Marchés publics et seuil de dispense de procédure
Saisi sur requête, le Conseil d’Etat a, par arrêt du 10 février 2010[1], annulé certaines dispositions du décret du 19 décembre 2008[2] relatives au seuil de dispense de procédure, lesquelles étaient précédemment venues modifier l’article 28 du Code des Marchés Publics.
L’actuel article 28 du Code des Marchés Publics, modifié par le décret du 19 décembre 2008, définit les conditions dans lesquelles les marchés de fournitures, de services ou de travaux peuvent, d’une part, être passés selon une procédure adaptée déterminée par le pouvoir adjudicateur, d’autre part, être dispensés de toute procédure.
Pour cette dernière hypothèse, l’article 28 susvisé prévoit la possibilité pour le pouvoir adjudicateur de décider que le marché sera passé sans publicité ni mise en concurrence préalables notamment si son montant estimé est inférieur à 20.000 euros HT.
Le décret du 19 décembre 2008 avait précisément relevé ce seuil de dispense de procédure de 4.000 à 20.000 euros HT.
Cette modification s’inscrivait dans un contexte de crise économique et traduisait une volonté d’assouplir les marchés les moins importants en facilitant l’accès à la commande publique.
Cette dispense de procédure permettait ainsi au pouvoir adjudicateur de s’affranchir d’un cadre juridique trop rigoureux eu égard au faible montant du marché, et de mettre en œuvre, de la manière la plus adaptée au cas par cas, les principes fondamentaux de transparence, de liberté d’accès et d’égalité de traitement encadrant la commande publique, posés par l’article 1er du Code des Marchés Publics.
Dans son arrêt du 10 février 2010[3], après avoir rappelé que les principes fondamentaux de la commande publique ne s’opposaient pas à une dispense de procédure à condition que celle-ci apparaissait impossible ou inutile en raison du marché, de son montant ou du degré de concurrence dans le secteur considéré, le Conseil d’Etat, a annulé les dispositions du décret du 19 décembre 2008 au motif que le relèvement du seuil à 20.000 euros HT rendait la dispense trop générale et méconnaissait les principes d’égalité d’accès à la commande publique, d’égalité de traitement des candidats et de transparence des procédures.
Toutefois, afin que cette annulation ne remette pas en cause les marchés passés sur le fondement du nouveau seuil, le Conseil d’Etat a précisé que l’annulation des dispositions du décret précitées ne prendrait effet qu’à compter du 1er mai 2010, sous réserve des actions contentieuses engagées, à la date de la décision du Conseil d’Etat commentée, contre des actes pris sur leur fondement.
Ainsi, à compter du 1er mai 2010, le pouvoir adjudicateur restera dispensé de procédure si le montant du marché est inférieur à 4.000 euros HT, mais au-delà, il devra avoir recours, au minimum, à une procédure adaptée[4].
Si elle se justifie par le respect des principes fondamentaux encadrant la commande publique, cette solution a pour conséquence de réintroduire une lourdeur procédurale pour les marchés de faible importance, au risque de contrarier l’objectif de relance de l’économie poursuivi par la France, mais aussi par ses voisins européens, dont il est d’ailleurs utile de noter que leurs seuils de dispense de procédure s’avèrent, pour beaucoup, être plus élevés que 4.000 euros HT…[5]
Une étude devrait être réalisée par le Ministère de l’Economie sur la meilleure manière d’organiser la passation des petits marchés en gardant pour objectifs la sécurisation des contrats et la simplicité des procédures, tout en tenant compte des motifs et du dispositif de la décision du Conseil Etat du 10 février 2010.
[1] CE, 7e et 2e ss-sect., 10 févr. 2010, req.
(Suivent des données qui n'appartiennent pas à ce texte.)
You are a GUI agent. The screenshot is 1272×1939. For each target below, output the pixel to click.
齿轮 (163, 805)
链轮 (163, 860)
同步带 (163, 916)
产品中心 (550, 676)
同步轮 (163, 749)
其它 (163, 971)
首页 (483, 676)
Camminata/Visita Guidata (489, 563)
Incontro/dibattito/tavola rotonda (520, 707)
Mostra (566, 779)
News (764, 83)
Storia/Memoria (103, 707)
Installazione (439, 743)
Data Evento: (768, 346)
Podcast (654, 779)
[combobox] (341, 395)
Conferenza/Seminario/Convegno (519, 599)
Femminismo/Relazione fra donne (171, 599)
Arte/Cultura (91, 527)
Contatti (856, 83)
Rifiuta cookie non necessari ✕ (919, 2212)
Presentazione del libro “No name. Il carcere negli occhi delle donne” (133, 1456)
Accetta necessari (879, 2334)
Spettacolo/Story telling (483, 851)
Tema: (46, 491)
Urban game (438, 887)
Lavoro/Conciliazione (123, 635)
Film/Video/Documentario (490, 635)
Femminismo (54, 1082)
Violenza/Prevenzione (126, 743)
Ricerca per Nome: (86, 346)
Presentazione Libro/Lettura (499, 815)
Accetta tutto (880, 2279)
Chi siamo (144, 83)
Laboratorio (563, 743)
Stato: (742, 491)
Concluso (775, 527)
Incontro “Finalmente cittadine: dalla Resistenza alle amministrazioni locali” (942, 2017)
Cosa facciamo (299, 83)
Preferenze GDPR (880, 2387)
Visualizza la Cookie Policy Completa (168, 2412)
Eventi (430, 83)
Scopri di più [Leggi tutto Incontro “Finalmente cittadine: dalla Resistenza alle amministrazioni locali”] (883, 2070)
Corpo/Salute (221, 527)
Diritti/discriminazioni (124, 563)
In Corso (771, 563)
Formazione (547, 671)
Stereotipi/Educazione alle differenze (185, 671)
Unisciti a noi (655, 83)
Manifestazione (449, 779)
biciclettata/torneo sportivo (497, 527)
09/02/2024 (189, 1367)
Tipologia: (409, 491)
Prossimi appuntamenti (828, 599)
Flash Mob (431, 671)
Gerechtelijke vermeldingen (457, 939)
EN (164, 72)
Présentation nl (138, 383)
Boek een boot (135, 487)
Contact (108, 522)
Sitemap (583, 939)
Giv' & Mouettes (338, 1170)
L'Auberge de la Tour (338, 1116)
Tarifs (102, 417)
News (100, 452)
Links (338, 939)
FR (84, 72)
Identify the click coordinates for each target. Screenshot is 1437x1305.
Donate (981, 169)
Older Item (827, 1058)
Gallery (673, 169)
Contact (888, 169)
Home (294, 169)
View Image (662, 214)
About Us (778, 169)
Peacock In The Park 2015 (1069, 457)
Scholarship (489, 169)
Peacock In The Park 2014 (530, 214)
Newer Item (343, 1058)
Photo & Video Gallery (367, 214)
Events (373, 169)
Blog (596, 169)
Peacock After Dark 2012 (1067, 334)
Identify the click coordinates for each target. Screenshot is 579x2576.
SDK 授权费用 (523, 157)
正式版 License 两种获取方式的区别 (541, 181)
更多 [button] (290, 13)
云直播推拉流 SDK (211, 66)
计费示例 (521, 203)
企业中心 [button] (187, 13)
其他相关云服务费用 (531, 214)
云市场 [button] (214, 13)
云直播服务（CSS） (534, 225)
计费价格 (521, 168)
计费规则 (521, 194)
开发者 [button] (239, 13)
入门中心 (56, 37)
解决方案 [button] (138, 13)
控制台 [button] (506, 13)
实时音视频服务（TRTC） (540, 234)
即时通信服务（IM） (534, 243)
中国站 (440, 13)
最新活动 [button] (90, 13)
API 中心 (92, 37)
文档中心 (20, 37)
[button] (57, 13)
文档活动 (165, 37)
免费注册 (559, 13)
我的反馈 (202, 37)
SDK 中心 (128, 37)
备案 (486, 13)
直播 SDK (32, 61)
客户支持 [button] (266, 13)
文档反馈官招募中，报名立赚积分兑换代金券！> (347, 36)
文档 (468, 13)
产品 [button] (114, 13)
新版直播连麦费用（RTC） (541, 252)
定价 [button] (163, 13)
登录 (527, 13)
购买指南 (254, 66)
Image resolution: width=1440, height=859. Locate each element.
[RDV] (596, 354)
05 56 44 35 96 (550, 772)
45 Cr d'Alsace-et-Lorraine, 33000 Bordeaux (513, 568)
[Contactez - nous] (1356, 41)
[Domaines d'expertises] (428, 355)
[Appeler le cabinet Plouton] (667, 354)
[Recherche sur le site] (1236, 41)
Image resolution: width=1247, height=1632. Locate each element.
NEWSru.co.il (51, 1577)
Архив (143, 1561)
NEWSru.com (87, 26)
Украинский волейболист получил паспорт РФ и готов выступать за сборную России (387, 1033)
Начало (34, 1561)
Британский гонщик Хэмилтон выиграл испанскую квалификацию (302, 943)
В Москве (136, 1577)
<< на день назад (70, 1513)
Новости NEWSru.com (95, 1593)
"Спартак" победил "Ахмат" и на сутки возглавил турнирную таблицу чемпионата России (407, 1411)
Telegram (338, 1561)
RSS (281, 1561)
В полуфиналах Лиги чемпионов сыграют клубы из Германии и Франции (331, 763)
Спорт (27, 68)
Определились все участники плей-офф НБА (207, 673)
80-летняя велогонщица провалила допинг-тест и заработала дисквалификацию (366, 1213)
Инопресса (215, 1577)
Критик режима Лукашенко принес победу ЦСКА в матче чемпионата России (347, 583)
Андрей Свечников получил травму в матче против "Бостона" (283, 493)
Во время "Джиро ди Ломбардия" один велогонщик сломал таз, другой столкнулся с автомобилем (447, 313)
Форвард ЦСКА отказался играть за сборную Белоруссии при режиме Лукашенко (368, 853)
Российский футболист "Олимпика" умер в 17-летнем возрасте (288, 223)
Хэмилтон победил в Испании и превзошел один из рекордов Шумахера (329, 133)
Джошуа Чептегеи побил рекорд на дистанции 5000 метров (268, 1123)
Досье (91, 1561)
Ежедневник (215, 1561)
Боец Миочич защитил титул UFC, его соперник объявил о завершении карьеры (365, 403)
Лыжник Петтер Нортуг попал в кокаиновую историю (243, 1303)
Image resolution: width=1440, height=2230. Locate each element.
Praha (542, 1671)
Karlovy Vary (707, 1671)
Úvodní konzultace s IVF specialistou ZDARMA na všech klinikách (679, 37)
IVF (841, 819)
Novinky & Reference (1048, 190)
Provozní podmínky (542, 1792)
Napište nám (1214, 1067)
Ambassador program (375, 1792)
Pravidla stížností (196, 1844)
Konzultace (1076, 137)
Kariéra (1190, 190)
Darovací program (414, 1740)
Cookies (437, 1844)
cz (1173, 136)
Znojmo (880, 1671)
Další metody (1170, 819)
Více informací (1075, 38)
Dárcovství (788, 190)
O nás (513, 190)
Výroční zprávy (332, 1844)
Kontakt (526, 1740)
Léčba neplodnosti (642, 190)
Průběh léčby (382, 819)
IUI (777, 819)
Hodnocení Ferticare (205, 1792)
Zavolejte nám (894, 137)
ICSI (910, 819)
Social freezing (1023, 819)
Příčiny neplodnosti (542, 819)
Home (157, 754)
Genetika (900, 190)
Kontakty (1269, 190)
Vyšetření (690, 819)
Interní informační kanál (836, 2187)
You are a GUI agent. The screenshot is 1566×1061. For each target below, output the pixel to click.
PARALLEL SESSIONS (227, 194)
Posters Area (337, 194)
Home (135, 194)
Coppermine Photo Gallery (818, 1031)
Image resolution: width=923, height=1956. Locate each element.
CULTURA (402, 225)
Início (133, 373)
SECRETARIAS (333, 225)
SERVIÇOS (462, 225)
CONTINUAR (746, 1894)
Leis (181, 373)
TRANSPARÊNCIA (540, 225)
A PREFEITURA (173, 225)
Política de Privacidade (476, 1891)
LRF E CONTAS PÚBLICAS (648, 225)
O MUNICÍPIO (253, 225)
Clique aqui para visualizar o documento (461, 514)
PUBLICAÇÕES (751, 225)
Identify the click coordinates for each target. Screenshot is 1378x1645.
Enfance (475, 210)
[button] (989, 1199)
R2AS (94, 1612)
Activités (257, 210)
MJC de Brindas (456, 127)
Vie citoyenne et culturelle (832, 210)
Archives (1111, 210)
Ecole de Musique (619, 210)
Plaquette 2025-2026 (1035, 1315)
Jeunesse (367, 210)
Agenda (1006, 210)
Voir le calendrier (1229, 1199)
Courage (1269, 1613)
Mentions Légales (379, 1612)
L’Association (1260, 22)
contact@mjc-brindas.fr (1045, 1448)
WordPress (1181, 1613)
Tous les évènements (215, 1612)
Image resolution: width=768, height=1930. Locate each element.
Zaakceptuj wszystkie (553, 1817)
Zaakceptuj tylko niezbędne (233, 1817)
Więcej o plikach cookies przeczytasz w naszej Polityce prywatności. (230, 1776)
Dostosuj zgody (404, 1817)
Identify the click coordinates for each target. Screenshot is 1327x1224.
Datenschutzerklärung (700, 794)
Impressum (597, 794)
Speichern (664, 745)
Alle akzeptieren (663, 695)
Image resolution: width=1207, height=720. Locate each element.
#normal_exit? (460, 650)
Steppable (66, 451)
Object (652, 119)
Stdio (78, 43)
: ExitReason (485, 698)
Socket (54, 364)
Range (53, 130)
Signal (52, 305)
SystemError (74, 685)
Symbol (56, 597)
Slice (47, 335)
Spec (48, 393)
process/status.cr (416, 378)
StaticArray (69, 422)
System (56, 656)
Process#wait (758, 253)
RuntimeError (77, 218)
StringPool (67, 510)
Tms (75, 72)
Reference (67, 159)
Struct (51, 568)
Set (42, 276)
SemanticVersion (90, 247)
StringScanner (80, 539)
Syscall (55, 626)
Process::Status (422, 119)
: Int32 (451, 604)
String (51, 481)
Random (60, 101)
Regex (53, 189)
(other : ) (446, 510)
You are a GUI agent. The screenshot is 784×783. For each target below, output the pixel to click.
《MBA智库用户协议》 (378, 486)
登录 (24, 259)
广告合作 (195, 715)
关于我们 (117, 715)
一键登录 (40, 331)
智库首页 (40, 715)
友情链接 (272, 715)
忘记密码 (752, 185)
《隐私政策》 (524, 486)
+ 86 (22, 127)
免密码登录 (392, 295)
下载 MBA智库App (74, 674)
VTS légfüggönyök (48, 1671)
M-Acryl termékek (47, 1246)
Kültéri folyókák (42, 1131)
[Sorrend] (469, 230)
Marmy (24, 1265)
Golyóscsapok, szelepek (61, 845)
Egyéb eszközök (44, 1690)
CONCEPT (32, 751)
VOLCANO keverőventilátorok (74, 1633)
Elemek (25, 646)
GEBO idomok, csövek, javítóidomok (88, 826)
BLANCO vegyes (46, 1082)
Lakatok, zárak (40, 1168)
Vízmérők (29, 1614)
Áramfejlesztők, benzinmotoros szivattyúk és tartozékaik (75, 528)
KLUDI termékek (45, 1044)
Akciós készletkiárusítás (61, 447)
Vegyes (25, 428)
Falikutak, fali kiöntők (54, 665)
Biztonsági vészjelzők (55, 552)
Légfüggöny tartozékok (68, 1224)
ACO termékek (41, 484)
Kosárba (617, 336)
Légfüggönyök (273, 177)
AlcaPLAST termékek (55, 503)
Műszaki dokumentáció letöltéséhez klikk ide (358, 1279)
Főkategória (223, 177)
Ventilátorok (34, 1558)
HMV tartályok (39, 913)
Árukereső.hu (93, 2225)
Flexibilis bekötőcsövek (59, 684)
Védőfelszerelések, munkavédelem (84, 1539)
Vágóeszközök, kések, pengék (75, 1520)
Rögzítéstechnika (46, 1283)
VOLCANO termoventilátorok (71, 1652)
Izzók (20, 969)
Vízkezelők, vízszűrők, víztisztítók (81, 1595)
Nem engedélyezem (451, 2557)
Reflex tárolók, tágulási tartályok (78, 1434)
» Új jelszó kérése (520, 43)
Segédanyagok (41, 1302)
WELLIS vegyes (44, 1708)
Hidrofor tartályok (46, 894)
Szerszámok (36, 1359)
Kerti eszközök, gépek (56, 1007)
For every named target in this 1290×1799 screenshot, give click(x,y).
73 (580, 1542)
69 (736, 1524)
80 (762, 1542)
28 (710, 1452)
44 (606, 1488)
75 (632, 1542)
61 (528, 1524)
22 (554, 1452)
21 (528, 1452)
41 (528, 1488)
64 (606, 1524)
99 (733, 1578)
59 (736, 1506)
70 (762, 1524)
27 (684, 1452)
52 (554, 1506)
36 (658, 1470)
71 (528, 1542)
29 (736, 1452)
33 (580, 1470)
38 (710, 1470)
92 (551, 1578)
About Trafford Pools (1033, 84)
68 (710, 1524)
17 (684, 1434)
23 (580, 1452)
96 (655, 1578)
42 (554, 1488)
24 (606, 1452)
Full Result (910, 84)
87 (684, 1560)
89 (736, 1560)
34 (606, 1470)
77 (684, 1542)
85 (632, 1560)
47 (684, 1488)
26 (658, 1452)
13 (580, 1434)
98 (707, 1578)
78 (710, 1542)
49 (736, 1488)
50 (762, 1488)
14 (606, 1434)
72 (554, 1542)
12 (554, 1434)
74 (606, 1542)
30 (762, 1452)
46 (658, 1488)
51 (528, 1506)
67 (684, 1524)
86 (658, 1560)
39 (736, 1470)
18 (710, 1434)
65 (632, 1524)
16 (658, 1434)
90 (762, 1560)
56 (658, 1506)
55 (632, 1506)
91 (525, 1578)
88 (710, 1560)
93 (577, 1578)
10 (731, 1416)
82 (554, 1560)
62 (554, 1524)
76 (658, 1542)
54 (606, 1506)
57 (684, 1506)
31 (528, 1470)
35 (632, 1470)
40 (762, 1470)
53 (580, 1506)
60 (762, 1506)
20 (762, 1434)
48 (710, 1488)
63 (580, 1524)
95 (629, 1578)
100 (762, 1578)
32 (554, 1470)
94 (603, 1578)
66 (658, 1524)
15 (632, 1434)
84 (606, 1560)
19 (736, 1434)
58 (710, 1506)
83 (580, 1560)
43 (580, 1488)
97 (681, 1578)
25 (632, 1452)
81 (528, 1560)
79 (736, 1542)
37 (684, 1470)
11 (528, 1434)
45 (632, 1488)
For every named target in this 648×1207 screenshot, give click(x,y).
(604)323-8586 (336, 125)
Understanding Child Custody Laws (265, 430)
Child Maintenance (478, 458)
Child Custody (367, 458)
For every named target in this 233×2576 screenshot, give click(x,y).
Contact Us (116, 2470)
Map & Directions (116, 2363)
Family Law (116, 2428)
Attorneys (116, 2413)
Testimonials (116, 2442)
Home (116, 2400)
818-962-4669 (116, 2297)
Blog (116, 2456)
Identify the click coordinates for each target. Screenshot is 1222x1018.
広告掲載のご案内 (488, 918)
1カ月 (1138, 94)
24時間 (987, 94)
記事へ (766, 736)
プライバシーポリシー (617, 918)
N°329100, M.Perez : JurisData n°2010-000403
[2] Décret n°2008-1356 du 19 décembre 2008 « relatif au relèvement de certains seuils du code des marchés publics »
[3] Ibid
[4] Voir fiche explicative de la Direction des affaires juridiques du 16 février 2010 : http://www.minefi.gouv.fr/directions_services/daj/marches_publics/annulation_seuil_20_000_euros.pdf
[5] A titre d’illustration, le Danemark a adopté un seuil de 70.000 euros, tandis que le Royaume Uni, l’Italie, la Suède et l’Autriche ont adopté un seuil de 20.000 euros.